### DATA
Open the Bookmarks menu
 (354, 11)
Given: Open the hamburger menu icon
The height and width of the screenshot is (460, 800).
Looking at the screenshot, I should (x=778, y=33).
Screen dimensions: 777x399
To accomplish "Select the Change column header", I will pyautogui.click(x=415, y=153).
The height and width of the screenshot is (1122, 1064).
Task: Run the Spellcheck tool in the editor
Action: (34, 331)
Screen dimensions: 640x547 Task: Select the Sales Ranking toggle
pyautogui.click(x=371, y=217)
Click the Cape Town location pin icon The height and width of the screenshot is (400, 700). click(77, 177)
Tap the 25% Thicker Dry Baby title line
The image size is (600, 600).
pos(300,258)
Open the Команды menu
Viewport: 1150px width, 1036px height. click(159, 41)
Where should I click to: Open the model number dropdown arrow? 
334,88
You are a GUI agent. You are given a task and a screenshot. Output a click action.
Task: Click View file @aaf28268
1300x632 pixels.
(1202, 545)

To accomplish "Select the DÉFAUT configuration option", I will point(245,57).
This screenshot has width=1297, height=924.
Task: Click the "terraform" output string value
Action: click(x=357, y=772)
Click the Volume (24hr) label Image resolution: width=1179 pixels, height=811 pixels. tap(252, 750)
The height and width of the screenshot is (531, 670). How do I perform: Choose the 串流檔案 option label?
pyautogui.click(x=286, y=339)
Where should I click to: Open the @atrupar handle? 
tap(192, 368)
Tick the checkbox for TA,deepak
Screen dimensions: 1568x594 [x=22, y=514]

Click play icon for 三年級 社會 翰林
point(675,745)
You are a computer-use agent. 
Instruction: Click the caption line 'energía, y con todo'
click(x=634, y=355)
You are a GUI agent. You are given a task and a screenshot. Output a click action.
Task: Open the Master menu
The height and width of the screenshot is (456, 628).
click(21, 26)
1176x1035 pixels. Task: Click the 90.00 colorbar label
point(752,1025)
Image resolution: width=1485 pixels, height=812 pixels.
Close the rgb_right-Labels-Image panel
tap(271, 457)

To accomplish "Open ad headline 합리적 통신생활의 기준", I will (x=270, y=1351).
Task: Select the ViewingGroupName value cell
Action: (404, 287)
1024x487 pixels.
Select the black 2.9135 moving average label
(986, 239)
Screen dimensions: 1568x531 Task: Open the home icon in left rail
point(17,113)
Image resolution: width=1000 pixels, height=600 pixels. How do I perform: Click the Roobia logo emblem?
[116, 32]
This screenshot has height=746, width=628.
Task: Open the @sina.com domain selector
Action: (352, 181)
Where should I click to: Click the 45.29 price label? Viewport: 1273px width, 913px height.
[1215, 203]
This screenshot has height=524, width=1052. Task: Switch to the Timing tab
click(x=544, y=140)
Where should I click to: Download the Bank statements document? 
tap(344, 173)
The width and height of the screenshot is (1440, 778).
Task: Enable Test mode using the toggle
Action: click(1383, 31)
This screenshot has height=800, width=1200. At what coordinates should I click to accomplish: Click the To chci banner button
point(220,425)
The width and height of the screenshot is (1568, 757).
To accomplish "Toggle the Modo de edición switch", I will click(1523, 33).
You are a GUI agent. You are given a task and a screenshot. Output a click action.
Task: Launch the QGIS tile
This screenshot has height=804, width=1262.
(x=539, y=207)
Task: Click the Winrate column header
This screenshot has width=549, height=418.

### PROBLEM TO SOLVE
Output the entries above exactly, please, with nothing dropped.

### ANSWER BELOW
Open the Bookmarks menu
 (354, 11)
Given: Open the hamburger menu icon
The height and width of the screenshot is (460, 800).
Looking at the screenshot, I should (x=778, y=33).
Screen dimensions: 777x399
To accomplish "Select the Change column header", I will pyautogui.click(x=415, y=153).
The height and width of the screenshot is (1122, 1064).
Task: Run the Spellcheck tool in the editor
Action: (34, 331)
Screen dimensions: 640x547 Task: Select the Sales Ranking toggle
pyautogui.click(x=371, y=217)
Click the Cape Town location pin icon The height and width of the screenshot is (400, 700). click(77, 177)
Tap the 25% Thicker Dry Baby title line
The image size is (600, 600).
pos(300,258)
Open the Команды menu
Viewport: 1150px width, 1036px height. click(159, 41)
Where should I click to: Open the model number dropdown arrow? 
334,88
You are a GUI agent. You are given a task and a screenshot. Output a click action.
Task: Click View file @aaf28268
1300x632 pixels.
(1202, 545)

To accomplish "Select the DÉFAUT configuration option", I will point(245,57).
This screenshot has width=1297, height=924.
Task: Click the "terraform" output string value
Action: click(x=357, y=772)
Click the Volume (24hr) label Image resolution: width=1179 pixels, height=811 pixels. tap(252, 750)
The height and width of the screenshot is (531, 670). How do I perform: Choose the 串流檔案 option label?
pyautogui.click(x=286, y=339)
Where should I click to: Open the @atrupar handle? 
tap(192, 368)
Tick the checkbox for TA,deepak
Screen dimensions: 1568x594 [x=22, y=514]

Click play icon for 三年級 社會 翰林
point(675,745)
You are a computer-use agent. 
Instruction: Click the caption line 'energía, y con todo'
click(x=634, y=355)
You are a GUI agent. You are given a task and a screenshot. Output a click action.
Task: Open the Master menu
The height and width of the screenshot is (456, 628).
click(21, 26)
1176x1035 pixels. Task: Click the 90.00 colorbar label
point(752,1025)
Image resolution: width=1485 pixels, height=812 pixels.
Close the rgb_right-Labels-Image panel
tap(271, 457)

To accomplish "Open ad headline 합리적 통신생활의 기준", I will (x=270, y=1351).
Task: Select the ViewingGroupName value cell
Action: (404, 287)
1024x487 pixels.
Select the black 2.9135 moving average label
(986, 239)
Screen dimensions: 1568x531 Task: Open the home icon in left rail
point(17,113)
Image resolution: width=1000 pixels, height=600 pixels. How do I perform: Click the Roobia logo emblem?
[116, 32]
This screenshot has height=746, width=628.
Task: Open the @sina.com domain selector
Action: (352, 181)
Where should I click to: Click the 45.29 price label? Viewport: 1273px width, 913px height.
[1215, 203]
This screenshot has height=524, width=1052. Task: Switch to the Timing tab
click(x=544, y=140)
Where should I click to: Download the Bank statements document? 
tap(344, 173)
The width and height of the screenshot is (1440, 778).
Task: Enable Test mode using the toggle
Action: click(1383, 31)
This screenshot has height=800, width=1200. At what coordinates should I click to accomplish: Click the To chci banner button
point(220,425)
The width and height of the screenshot is (1568, 757).
To accomplish "Toggle the Modo de edición switch", I will click(1523, 33).
You are a GUI agent. You are given a task and a screenshot. Output a click action.
Task: Launch the QGIS tile
This screenshot has height=804, width=1262.
(x=539, y=207)
Task: Click the Winrate column header
This screenshot has width=549, height=418.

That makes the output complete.